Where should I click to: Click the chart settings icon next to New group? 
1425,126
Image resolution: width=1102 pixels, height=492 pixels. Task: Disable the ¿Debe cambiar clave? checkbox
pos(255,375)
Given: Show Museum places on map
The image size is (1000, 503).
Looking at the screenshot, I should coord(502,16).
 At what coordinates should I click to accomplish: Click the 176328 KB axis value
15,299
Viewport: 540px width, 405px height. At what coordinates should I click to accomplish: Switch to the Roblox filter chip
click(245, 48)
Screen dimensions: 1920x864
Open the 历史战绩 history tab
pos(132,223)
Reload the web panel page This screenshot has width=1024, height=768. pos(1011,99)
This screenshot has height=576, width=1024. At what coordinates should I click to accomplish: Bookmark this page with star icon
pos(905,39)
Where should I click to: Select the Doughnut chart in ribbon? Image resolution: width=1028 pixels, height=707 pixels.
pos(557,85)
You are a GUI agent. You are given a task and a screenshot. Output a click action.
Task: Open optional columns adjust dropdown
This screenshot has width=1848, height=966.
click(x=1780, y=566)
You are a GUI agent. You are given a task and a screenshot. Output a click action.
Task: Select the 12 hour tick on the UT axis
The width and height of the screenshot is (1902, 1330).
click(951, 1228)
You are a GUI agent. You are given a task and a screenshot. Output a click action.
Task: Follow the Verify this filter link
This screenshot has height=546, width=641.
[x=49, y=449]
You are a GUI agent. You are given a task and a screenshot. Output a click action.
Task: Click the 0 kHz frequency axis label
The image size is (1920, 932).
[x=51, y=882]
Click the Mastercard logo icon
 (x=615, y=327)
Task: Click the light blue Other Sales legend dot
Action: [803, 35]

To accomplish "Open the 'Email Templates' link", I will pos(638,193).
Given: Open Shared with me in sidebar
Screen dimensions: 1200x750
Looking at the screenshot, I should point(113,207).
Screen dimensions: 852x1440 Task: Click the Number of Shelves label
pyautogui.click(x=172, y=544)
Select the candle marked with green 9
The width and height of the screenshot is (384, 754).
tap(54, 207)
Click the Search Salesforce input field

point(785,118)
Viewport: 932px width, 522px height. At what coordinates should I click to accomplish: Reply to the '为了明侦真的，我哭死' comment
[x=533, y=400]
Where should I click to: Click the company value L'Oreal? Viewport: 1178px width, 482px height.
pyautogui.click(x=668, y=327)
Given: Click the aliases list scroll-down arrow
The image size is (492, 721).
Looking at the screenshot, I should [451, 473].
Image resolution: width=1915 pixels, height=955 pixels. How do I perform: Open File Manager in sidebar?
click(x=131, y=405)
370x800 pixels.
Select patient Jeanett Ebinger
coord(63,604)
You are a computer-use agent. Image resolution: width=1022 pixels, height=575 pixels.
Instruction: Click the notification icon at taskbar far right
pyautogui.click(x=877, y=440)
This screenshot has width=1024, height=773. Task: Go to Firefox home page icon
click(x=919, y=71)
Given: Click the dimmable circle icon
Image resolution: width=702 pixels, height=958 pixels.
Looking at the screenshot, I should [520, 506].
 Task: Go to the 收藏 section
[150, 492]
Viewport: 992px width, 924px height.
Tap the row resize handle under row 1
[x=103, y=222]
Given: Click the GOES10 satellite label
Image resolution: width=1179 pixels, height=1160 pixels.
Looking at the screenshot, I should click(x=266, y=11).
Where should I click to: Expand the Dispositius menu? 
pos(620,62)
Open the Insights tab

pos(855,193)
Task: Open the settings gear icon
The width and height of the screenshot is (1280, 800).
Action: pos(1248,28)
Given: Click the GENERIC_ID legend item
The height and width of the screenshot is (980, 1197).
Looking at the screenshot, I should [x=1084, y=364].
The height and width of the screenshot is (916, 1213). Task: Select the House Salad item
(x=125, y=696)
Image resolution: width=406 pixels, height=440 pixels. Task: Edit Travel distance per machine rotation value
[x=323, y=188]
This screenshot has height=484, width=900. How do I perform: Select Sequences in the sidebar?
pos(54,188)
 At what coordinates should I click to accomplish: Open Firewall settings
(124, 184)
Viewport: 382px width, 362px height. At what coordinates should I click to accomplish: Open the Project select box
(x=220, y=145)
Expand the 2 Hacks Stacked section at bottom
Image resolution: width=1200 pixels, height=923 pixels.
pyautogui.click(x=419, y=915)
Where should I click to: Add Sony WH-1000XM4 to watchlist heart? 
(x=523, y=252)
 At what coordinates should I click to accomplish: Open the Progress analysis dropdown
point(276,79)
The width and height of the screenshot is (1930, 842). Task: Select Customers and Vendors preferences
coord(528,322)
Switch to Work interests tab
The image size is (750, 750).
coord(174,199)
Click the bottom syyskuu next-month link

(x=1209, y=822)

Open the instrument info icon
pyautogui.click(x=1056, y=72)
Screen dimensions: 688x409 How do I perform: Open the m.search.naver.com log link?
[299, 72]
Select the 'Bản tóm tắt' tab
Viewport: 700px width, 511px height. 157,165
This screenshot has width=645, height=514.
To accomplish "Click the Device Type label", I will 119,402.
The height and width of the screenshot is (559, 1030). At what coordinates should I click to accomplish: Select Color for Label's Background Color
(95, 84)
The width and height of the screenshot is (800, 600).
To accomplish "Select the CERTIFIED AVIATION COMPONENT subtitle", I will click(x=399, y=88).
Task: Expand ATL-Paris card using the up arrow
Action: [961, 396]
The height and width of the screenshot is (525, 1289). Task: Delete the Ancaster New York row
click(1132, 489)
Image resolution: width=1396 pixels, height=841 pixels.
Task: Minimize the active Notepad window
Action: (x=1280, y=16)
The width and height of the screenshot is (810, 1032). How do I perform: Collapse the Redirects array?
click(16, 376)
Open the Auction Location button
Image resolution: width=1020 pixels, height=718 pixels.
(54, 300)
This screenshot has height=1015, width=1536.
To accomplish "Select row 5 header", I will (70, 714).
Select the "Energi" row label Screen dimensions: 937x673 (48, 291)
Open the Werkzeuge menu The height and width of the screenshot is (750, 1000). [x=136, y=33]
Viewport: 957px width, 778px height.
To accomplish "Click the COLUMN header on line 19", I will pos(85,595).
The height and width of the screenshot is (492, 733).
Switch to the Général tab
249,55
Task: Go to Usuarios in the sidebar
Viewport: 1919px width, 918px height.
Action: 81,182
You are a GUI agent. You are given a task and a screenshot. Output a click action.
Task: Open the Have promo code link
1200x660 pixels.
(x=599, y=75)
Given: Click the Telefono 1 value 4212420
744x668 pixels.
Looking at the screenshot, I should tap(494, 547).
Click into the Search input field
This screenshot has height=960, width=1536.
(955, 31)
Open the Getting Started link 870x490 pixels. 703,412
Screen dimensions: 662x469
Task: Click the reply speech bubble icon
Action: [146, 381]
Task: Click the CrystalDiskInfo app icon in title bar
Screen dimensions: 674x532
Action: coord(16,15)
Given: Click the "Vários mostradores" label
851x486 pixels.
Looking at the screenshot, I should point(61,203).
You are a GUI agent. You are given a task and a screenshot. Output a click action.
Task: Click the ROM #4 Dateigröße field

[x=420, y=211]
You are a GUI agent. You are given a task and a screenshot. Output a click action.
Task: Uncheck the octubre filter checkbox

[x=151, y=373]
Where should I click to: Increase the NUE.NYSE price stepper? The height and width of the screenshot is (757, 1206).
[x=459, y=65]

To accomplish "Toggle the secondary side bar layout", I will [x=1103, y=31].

-----

What is needed: Find where the line with "The image size is (1000, 503)." sits in the material above, then copy exactly from it through the line with "Task: Open optional columns adjust dropdown". Add no other line.

Exercise result:
The image size is (1000, 503).
Looking at the screenshot, I should coord(502,16).
 At what coordinates should I click to accomplish: Click the 176328 KB axis value
15,299
Viewport: 540px width, 405px height. At what coordinates should I click to accomplish: Switch to the Roblox filter chip
click(245, 48)
Screen dimensions: 1920x864
Open the 历史战绩 history tab
pos(132,223)
Reload the web panel page This screenshot has width=1024, height=768. pos(1011,99)
This screenshot has height=576, width=1024. At what coordinates should I click to accomplish: Bookmark this page with star icon
pos(905,39)
Where should I click to: Select the Doughnut chart in ribbon? Image resolution: width=1028 pixels, height=707 pixels.
pos(557,85)
You are a GUI agent. You are given a task and a screenshot. Output a click action.
Task: Open optional columns adjust dropdown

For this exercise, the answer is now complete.